**Exercise set**:
1. From the nervous system text below, extract the passage from "Organization of Autonomic" to "distinct anatomical features.", copied word for word.
2. Render this sentence from the nervous system text below into Spanish: "Autonomic reflexes are essential for maintaining homeostasis."
3. Proceed with the nervous system text below, writing on from its last sentence.

**Text excerpt**:
Sensory Pathway Specificity
Each sensory pathway is specific for a particular type of stimulus and projects to a specific region of the cerebral cortex. This allows the brain to identify the origin and nature of each incoming signal.
Ch. 11 Efferent Division: Autonomic and Somatic Motor Control
Autonomic Nervous System (ANS)
The autonomic nervous system controls involuntary functions of smooth muscle, cardiac muscle, many glands, and some adipose tissue. It is divided into the sympathetic and parasympathetic branches, which often have antagonistic effects on target organs.

Autonomic Reflexes and Homeostasis
Autonomic reflexes are essential for maintaining homeostasis. The ANS works closely with the endocrine and behavioral systems to regulate physiological parameters such as blood pressure, heart rate, and digestion.

Organization of Autonomic Pathways
Autonomic pathways typically consist of two efferent neurons in series: a preganglionic neuron and a postganglionic neuron. Divergence is common, with one preganglionic neuron synapsing with multiple postganglionic neurons. The sympathetic and parasympathetic branches originate in different regions of the CNS and have distinct anatomical features.

**Given data**:
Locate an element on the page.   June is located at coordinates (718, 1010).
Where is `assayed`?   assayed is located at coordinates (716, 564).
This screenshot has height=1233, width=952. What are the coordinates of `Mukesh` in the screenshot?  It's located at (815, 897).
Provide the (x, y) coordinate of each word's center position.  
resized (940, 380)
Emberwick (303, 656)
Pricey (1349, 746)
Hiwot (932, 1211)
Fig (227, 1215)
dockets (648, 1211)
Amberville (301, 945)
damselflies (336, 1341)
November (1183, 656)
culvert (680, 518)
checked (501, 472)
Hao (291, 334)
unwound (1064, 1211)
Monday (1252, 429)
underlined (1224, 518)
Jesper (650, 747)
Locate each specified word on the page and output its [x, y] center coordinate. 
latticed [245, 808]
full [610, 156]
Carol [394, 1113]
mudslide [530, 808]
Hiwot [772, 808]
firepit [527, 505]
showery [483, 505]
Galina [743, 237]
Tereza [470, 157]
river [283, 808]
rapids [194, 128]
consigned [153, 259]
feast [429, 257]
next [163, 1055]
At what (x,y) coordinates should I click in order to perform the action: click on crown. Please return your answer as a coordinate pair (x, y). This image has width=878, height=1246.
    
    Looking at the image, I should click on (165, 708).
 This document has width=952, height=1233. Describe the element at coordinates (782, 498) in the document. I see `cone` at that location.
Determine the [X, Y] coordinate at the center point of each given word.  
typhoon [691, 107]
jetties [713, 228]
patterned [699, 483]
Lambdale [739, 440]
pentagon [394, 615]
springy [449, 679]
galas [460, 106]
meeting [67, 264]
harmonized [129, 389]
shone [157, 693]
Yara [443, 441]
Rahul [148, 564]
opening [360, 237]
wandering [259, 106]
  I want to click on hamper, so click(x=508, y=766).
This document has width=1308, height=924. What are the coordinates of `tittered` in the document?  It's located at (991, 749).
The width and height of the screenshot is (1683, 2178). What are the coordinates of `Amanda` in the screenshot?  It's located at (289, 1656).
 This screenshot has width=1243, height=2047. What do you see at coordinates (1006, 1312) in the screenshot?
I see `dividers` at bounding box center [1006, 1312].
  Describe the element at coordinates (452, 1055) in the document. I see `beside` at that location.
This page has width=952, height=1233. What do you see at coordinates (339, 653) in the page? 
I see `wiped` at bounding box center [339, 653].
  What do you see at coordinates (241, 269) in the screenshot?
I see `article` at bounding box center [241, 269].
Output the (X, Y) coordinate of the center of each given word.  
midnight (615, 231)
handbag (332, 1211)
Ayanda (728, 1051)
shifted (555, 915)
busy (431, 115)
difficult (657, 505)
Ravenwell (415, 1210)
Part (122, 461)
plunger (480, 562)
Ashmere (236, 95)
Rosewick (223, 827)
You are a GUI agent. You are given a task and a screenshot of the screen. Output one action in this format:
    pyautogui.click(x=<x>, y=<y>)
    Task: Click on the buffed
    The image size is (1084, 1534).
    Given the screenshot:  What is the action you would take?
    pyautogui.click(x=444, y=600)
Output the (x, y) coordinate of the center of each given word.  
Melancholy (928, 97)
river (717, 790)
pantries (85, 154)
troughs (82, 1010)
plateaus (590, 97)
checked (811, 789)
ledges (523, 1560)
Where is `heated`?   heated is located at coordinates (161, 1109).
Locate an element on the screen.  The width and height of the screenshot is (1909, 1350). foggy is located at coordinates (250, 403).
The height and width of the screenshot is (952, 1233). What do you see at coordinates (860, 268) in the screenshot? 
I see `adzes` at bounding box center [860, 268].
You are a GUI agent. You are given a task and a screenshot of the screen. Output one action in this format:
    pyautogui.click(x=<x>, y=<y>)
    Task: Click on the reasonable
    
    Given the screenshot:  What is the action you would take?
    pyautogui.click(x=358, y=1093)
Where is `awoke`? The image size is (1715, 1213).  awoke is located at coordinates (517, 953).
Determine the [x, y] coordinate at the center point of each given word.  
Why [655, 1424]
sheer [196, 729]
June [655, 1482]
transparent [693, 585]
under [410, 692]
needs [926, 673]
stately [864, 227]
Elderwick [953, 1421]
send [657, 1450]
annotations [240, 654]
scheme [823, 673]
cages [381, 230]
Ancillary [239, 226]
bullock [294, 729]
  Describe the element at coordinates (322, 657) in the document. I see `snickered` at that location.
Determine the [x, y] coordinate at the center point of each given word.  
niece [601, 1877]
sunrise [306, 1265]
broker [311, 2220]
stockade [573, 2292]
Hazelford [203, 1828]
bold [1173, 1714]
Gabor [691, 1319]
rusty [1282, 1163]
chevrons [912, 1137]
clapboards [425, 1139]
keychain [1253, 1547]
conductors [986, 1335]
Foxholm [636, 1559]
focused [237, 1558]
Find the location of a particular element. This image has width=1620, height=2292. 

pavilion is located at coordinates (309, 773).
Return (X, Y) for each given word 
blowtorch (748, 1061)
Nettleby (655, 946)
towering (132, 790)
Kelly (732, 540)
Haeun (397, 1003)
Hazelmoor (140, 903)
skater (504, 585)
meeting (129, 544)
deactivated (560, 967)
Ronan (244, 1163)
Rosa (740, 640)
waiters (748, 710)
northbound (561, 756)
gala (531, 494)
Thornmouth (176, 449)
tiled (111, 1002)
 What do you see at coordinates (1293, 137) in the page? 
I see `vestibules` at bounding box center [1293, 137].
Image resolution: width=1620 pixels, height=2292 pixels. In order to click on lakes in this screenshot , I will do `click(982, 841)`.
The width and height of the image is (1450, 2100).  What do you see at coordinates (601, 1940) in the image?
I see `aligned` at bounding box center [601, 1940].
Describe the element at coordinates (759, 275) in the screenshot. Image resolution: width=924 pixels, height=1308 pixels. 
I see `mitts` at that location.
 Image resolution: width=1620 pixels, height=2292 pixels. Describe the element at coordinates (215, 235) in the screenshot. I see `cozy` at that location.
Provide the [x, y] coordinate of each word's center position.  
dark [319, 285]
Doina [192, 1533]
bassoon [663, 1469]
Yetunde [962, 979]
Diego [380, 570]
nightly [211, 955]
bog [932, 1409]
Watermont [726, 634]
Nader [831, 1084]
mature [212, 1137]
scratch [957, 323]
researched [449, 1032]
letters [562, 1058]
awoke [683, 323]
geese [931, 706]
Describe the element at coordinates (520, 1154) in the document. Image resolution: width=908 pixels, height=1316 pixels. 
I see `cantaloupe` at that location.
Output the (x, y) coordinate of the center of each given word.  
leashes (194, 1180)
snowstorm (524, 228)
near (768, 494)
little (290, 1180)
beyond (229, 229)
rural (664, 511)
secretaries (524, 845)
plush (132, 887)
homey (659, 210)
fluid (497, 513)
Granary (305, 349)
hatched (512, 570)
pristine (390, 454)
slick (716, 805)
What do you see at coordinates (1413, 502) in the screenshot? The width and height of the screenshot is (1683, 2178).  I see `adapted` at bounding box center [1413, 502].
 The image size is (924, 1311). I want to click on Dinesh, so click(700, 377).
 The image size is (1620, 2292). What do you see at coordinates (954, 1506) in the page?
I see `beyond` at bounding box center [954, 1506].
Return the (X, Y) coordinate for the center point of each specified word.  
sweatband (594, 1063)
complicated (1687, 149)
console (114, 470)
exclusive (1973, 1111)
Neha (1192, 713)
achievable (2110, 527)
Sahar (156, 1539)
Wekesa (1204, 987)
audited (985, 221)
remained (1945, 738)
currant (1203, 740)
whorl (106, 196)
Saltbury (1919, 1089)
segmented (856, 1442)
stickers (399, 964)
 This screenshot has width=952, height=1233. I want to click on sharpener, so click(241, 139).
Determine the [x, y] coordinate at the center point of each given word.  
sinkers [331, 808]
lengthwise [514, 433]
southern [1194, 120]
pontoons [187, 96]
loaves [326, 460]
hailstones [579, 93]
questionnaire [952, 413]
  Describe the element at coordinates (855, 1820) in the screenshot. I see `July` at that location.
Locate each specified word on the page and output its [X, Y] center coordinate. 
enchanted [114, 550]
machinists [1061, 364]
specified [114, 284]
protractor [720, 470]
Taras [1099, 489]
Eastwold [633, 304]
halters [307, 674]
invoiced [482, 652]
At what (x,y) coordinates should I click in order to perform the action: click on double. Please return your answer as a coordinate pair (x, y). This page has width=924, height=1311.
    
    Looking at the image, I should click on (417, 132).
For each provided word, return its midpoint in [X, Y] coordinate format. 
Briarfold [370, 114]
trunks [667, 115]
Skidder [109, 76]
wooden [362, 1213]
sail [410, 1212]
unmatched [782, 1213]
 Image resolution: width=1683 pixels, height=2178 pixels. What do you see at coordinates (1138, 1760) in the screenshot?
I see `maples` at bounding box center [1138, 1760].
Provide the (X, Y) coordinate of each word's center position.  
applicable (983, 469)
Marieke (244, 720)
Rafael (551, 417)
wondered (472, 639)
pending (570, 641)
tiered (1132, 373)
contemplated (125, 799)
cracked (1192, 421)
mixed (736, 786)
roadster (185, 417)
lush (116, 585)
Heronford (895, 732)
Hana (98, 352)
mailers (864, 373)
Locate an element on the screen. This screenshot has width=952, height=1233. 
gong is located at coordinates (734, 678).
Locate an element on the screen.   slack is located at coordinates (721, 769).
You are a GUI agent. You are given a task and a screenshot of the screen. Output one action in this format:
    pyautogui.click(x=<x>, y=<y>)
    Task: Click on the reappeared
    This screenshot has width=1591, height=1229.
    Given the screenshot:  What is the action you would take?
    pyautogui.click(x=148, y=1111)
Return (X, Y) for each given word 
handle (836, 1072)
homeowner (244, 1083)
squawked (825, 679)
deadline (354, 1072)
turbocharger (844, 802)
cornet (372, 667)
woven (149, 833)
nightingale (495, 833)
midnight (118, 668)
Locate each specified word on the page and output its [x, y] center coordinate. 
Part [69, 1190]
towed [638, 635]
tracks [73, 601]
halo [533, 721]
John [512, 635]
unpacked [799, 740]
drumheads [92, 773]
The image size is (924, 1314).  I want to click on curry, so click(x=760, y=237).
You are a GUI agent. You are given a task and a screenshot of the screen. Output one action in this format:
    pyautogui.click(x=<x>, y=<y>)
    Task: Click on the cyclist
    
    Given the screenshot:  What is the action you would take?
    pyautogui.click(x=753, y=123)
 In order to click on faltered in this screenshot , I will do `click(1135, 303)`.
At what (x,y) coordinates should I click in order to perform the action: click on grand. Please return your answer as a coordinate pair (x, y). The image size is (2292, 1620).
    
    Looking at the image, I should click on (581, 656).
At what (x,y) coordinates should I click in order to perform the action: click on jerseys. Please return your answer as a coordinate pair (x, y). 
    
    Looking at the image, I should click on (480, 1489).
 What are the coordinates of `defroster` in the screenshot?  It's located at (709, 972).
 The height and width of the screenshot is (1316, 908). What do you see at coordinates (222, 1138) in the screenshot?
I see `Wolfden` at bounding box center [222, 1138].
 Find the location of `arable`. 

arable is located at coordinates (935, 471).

**Results of the tasks**:
1.
Organization of Autonomic Pathways
Autonomic pathways typically consist of two efferent neurons in series: a preganglionic neuron and a postganglionic neuron. Divergence is common, with one preganglionic neuron synapsing with multiple postganglionic neurons. The sympathetic and parasympathetic branches originate in different regions of the CNS and have distinct anatomical features.

2. Los reflejos autónomos son esenciales para mantener la homeostasis.

3.
Chemical Signaling in the Autonomic Nervous System
The ANS uses a variety of neurotransmitters and receptors. Most sympathetic postganglionic neurons release norepinephrine, while most parasympathetic postganglionic neurons release acetylcholine. Some neurons use other neurotransmitters such as substance P, ATP, or nitric oxide.

The Adrenal Medulla
The adrenal medulla is a specialized neuroendocrine structure associated with the sympathetic nervous system. It releases epinephrine (adrenaline) into the bloodstream, which acts on adrenergic receptors throughout the body.

Neuroeffector Junctions and Neurotransmitter Release
Autonomic neurotransmitters are synthesized in the axon terminals and released at neuroeffector junctions. The primary neurotransmitters are acetylcholine (ACh) and norepinephrine (NE). Their release is calcium-mediated, and their action is terminated by reuptake or enzymatic breakdown.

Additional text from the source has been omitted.